I recently completed the revised chapter on pressure injuries for the Geriatrics Review Syllabus (GRS-10) which will be coming out shortly.  Part of the content addressed the topic of palliative care for chronic wounds.  In my text I claimed that a palliative approach can reduce suffering, improve quality of life, and decrease health care costs by eliminating expensive and/or painful procedures and treatments, but found little corroborating evidence. In the process of revision I did an informal poll of colleagues from coast to coast, and found nobody addressing palliative care for wounds.  Research in this area thus presents a wide open career opportunity for a young palliative care specialist.

Those of us who care for patients with pressure ulcers know that some wounds will not heal, and cure is an unrealistic goal.  Pressure ulcers can also herald the terminal stage of illness.  As the number of people living with chronic illness soars, it is increasingly recognized that there are limited benefits of curative treatment. This is where palliative care offers an alternative to aggressive wound healing interventions by changing to the focus to wound stabilization, symptom management and patient well-being.

Wound-healing strategies incorporate turning schedules, pressure redistribution devices, nutritional support, pain management, a variety of dressings, and an array of surgical procedures. Some patients, because of underlying illness or personal preference, cannot tolerate one or more of these measures. For example, turning and positioning is painful for patients with metastatic cancer. Repositioning may be restricted in patients with severe contractures, morbid obesity, or life support modalities. Patients with lung disease, congestive heart failure, vent support, or tube feedings require the head of their bed elevated which restricts mobility and increases pressure and shear forces on the sacral area. Negative Pressure Wound Therapy (NPWT) for persons with malnutrition has the risk of further decreasing serum albumin which increases third spacing, which interrupts oxygen and nutrient delivery and impedes healing.

Nonetheless, palliative concepts have not yet penetrated deeply into the wound care world. Surgical procedures such sharp bedside debridements, operative interventions with attempted flap reconstructions, and skin grafts are too often performed when there is little to no chance of healing.  Operative debridements are often performed without communicating to families that there is little realistic chance of healing.  I know of numerous patients on hospice who received one or more sharp debridements only days before expiring.

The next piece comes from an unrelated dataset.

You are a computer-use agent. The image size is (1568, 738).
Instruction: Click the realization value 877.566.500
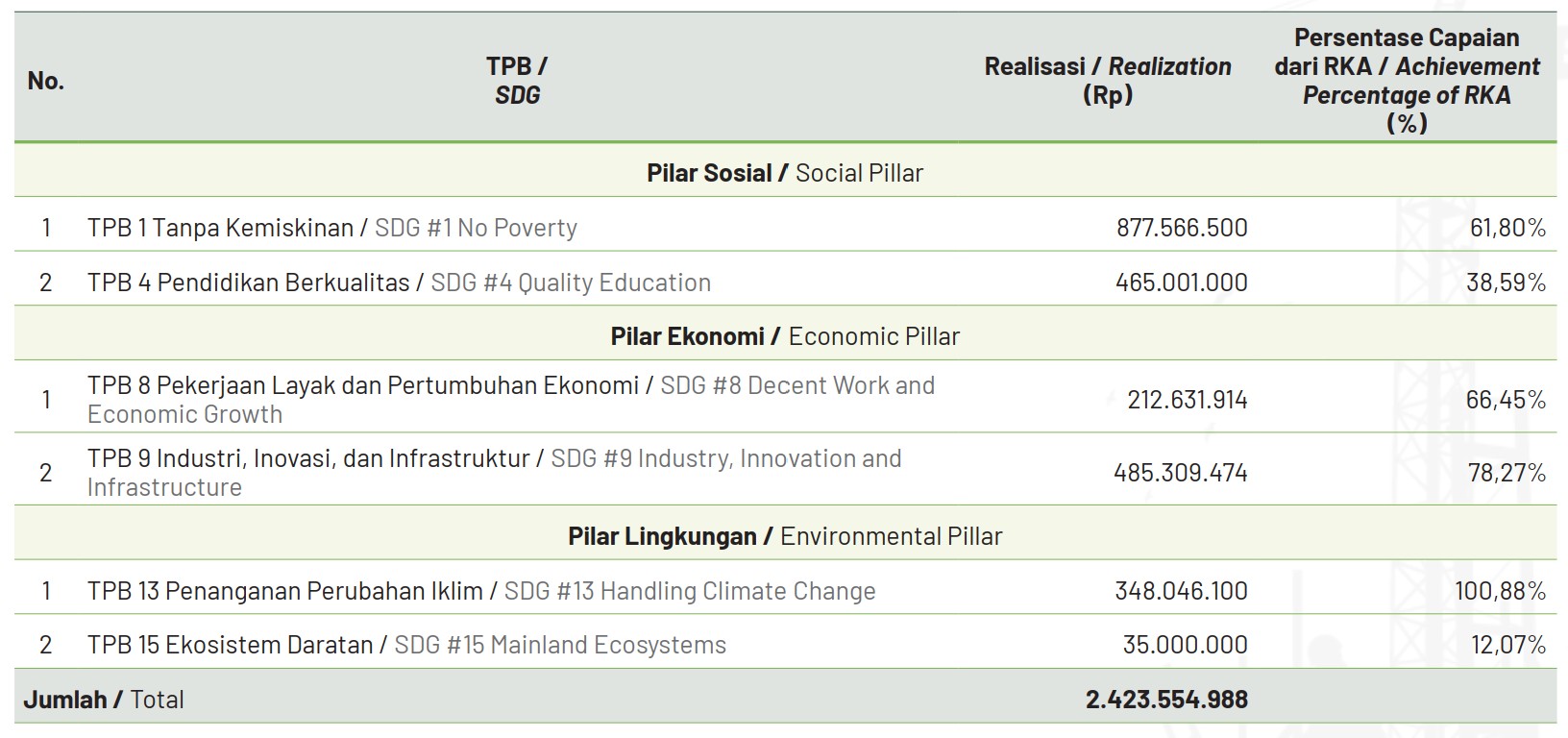[x=1182, y=228]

The wound care market is a rapidly growing sector currently worth in excess of $18 billion. There is a confusing array of wound care products with proof of efficacy lacking even in healthier populations. Negative Pressure Wound Therapy (NPWT) is an expensive cure-oriented treatment that is frequently overused in situations where treatment is hopeless. This is an opportunity to prove that aggressive intervention is often futile, and palliative care alternatives can cut down on unnecessary pain, suffering, and healthcare expenditures.

Palliative wound care involves symptom control with stabilization of existing wounds while preventing additional wounds and infectious complications.  While many modalities are currently in use, the palliative formulary needs to be explored for optimum efficacy and cost savings.  More research is needed to define when a wound is not expected to heal, and in which clinical situations palliative care needs to be offered.  Surgical subspecialties as well as palliative care specialists require training to recognize when procedures are medically futile, and when realistic patient and family education needs to be implemented.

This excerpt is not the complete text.